What happens is that the time taken by each _Process call is fairly low, hovering around 1.5ms. After 35 seconds or so is where the problem comes into play, as the process time suddenly skyrockets. Instead of hovering around 1.5ms, it fluctuates between ~2ms and ~14ms every frame. I’ve attached a screenshot below so you can see what I mean.


Some people that I talked to proposed that it might be an issue with C#'s garbage collector, so I tried to replicate the issue with GDScript and was able to do so with the following code:

extends Node

func _process(delta: float) -> void:
	for i in range(100000):
		var tst

Now comes the real kicker with this issue; whether or not it happens is highly dependent on the settings of the project. I’ve found that it only happens if the game displays in “exclusive fullscreen” mode, with the fps uncapped and vsync disabled. I even tried it with the mailbox vsync mode and did not notice the issue occurring. Some other things that I’ve noticed while trying to debug this:

  • For the issue to happen, the game must be focused for the entire ~35 seconds. In fact, the problem will temporarily go away if you tab out, only returning once the game is focused for an additional ~35 seconds.
  • If I make the time taken by each process call larger (by increasing the number of iterations in the loop), the baseline time taken will increase as you might expect. However, the size of the spikes after the problem occurs will not.
  • I was able to replicate the behavior using an equivalent while loop instead of a for loop. This is true for both the C# and gdscript versions.

I imagine that solutions to this problem would probably be things like “don’t do really long loops every frame”, but I’d like to understand why it’s happening.

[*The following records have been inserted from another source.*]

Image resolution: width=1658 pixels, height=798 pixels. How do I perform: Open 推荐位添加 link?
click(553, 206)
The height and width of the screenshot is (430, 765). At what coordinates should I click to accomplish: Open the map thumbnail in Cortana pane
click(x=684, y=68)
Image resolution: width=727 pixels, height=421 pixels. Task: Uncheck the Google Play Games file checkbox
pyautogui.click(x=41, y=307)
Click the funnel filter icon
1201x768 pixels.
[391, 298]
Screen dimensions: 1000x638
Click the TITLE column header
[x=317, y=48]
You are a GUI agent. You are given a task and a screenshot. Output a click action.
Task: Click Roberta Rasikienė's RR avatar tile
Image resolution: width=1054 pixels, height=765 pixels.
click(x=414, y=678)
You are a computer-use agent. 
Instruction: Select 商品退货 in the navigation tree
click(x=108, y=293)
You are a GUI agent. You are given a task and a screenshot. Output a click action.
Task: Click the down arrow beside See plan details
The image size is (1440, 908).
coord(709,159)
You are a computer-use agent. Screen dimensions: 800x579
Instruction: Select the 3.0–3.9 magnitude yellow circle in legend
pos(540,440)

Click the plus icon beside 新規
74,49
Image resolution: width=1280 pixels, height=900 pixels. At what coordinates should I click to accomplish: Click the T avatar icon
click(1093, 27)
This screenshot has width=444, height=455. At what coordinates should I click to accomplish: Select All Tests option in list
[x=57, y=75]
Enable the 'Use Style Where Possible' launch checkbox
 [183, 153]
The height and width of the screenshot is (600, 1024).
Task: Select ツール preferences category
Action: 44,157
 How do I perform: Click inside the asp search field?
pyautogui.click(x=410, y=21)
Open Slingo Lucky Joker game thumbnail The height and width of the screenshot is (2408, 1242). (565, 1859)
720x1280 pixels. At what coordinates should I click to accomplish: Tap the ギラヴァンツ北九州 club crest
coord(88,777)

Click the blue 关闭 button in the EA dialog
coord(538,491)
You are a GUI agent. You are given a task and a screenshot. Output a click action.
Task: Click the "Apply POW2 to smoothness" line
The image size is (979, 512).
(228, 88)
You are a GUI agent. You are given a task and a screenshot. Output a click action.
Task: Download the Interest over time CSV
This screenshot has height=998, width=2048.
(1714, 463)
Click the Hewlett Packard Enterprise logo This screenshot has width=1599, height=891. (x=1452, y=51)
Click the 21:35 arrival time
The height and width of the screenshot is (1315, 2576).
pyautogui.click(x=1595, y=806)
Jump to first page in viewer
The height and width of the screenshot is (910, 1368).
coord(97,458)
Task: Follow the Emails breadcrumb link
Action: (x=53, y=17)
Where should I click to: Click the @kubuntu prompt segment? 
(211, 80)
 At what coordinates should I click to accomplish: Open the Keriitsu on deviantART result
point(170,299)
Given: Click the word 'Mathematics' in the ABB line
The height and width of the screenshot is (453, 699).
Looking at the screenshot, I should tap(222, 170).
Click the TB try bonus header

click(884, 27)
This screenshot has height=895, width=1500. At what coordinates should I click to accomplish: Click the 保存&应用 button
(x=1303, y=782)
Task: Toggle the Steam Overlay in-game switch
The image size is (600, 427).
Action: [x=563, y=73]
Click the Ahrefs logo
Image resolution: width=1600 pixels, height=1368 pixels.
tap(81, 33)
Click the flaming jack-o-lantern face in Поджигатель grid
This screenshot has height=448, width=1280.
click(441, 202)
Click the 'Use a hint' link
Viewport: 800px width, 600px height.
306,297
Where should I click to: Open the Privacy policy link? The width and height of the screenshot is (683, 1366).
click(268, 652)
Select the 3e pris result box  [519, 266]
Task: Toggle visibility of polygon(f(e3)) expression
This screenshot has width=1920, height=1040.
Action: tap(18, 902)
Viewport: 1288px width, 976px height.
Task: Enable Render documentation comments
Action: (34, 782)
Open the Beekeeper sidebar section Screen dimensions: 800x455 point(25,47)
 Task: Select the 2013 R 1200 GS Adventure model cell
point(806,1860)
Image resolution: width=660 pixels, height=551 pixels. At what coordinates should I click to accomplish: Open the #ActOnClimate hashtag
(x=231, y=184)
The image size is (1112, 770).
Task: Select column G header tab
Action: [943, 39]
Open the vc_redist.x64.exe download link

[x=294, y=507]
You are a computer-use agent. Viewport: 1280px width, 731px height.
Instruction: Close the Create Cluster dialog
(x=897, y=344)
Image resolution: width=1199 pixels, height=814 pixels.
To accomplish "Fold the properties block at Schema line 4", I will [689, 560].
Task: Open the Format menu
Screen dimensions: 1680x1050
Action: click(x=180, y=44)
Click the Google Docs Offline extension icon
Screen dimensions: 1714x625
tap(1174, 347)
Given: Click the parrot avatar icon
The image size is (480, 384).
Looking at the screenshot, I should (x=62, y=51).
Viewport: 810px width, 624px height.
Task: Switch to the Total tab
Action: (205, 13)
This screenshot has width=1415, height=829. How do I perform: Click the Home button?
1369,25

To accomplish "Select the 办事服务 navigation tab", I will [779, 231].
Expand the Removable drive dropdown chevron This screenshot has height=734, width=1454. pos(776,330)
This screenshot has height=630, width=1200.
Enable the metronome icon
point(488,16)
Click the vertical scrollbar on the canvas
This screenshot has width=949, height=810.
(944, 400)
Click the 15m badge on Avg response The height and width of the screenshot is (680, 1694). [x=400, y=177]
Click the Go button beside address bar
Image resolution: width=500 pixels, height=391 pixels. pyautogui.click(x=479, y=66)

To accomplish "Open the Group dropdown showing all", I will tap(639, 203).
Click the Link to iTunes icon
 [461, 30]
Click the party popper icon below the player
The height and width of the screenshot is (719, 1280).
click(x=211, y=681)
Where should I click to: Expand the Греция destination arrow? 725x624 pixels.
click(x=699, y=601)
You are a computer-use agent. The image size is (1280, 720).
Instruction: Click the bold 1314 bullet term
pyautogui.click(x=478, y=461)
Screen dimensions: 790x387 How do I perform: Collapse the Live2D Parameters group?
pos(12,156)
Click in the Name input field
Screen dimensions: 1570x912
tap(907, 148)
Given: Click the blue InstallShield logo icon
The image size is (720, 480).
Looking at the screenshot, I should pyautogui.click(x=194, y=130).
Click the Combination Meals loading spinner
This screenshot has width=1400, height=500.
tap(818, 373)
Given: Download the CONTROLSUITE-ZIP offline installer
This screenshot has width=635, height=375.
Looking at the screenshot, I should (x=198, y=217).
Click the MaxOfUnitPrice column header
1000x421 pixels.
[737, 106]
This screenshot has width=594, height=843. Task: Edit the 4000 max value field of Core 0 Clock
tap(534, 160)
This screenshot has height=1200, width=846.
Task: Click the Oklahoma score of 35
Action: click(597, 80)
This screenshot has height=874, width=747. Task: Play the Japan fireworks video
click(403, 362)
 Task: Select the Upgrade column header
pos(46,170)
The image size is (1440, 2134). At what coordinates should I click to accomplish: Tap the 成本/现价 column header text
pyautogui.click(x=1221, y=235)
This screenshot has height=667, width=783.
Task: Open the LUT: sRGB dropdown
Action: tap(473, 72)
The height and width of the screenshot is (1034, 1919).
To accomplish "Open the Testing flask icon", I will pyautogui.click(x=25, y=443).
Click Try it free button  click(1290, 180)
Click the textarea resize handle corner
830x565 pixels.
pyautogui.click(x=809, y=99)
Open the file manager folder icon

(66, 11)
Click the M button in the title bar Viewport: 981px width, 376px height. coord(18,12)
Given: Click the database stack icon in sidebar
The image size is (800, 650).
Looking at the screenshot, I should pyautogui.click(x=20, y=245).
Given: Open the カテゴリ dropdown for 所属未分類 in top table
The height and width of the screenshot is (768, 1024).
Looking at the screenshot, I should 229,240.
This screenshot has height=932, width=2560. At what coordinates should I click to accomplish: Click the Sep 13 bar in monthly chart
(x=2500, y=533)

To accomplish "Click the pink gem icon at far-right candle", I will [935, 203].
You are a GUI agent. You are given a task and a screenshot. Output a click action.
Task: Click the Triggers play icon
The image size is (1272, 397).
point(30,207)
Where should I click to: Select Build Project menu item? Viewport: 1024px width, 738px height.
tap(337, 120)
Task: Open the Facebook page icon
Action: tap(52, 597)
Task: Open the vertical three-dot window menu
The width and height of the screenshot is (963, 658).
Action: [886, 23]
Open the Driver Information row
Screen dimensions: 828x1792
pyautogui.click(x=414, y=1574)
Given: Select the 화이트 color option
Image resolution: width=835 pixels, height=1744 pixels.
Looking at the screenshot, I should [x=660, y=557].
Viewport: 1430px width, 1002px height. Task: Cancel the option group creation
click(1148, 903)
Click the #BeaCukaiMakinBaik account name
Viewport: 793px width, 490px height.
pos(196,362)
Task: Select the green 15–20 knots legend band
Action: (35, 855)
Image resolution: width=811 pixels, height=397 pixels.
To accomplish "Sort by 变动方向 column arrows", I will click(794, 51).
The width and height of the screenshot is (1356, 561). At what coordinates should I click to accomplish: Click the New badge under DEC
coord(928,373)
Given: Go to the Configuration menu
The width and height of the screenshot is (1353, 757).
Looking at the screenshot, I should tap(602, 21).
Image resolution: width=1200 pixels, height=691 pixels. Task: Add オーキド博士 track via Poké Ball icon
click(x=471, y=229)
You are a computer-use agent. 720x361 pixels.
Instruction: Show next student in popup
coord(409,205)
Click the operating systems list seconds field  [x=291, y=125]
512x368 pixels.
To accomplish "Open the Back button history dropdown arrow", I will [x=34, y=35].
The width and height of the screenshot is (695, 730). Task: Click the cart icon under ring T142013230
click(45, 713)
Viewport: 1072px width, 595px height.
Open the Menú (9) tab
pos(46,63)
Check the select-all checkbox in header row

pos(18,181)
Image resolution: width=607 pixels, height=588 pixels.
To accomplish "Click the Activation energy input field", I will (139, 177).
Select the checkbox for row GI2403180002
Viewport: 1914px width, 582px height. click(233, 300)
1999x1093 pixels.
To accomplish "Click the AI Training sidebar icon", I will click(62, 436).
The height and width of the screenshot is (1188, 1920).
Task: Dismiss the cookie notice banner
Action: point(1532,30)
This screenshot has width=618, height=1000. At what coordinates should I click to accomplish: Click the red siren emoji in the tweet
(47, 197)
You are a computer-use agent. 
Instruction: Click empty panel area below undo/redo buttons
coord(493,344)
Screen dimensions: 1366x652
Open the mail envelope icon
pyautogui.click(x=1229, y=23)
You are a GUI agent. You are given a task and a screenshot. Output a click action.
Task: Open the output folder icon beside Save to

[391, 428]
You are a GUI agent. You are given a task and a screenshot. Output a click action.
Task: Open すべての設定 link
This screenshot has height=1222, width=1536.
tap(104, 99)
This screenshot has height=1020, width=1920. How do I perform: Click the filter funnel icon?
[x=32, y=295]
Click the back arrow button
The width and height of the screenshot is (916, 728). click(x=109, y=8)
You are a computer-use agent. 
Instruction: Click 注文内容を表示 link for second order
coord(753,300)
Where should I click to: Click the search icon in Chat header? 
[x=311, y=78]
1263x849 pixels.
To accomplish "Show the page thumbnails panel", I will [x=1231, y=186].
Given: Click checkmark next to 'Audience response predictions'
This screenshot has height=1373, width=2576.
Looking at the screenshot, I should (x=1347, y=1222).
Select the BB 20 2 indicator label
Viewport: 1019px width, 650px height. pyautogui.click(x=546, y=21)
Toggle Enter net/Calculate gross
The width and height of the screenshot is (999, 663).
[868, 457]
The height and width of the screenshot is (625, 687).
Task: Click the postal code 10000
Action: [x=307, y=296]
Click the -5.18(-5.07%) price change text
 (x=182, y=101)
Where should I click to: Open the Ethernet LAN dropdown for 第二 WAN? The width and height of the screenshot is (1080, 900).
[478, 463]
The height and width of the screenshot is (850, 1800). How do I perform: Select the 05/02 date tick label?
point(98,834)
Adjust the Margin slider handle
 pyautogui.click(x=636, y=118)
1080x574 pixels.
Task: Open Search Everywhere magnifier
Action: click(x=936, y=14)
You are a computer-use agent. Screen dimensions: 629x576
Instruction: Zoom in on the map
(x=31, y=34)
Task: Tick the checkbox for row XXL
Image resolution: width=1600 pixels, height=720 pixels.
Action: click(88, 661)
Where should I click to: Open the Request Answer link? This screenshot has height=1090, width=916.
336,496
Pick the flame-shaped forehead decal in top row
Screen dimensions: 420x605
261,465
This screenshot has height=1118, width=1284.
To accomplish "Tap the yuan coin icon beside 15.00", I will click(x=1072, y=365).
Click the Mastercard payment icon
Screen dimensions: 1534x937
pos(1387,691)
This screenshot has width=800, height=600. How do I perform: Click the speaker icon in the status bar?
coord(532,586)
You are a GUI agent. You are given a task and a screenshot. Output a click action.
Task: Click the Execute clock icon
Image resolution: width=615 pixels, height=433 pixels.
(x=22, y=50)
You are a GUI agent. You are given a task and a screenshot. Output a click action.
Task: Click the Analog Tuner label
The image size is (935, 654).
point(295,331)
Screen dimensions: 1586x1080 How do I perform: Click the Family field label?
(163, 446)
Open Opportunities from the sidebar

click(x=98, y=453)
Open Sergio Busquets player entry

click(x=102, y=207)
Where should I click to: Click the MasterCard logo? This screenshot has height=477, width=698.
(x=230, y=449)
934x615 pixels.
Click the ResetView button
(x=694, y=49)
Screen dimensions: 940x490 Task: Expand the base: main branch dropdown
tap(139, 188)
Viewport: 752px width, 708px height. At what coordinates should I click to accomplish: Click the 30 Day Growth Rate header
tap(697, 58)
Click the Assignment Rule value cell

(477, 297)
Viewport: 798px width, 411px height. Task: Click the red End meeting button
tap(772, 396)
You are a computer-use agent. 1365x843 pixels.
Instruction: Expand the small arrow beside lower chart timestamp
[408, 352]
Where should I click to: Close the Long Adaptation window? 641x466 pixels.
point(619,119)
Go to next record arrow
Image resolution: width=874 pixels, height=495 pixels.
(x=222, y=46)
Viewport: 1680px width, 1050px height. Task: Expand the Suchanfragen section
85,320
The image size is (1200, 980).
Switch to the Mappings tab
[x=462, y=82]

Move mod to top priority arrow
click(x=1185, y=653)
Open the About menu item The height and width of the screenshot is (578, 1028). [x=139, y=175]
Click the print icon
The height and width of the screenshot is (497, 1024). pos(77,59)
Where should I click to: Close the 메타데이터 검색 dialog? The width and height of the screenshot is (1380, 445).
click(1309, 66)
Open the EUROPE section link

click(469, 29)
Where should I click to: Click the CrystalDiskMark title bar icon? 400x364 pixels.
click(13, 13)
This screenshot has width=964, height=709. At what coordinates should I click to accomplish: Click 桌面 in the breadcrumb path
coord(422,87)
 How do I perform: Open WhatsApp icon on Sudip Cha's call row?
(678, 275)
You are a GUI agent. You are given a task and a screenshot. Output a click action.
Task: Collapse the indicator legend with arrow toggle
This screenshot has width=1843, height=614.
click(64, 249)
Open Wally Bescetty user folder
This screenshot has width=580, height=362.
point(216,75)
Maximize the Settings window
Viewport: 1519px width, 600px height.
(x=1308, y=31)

If any Godot wizards see this and feel like helping out I’d really appreciate it.

This post is speculation; I have no hard facts for you:

Are you actually doing anything inside the loop? gdsscript is interpreted and probably doesn’t care, but I’d half expect C#'s optimizer to notice the loop had no side effects and short-circuit around it. It may be that depending on load, the interpreter (or JIT or whatever) takes the time to optimize or doesn’t.

I could also easily see it being a GC problem.

Nope, not doing anything in the loop, I’m able to make the effect happen using just the code above. I honestly thought that C# would optimize it out as well, but the base time per frame also increases when I increase the loop count, so that doesn’t seem to be the case.

Others had also mentioned the garbage collector being a potential issue, but if that were the case then it shouldn’t happen in GDScript.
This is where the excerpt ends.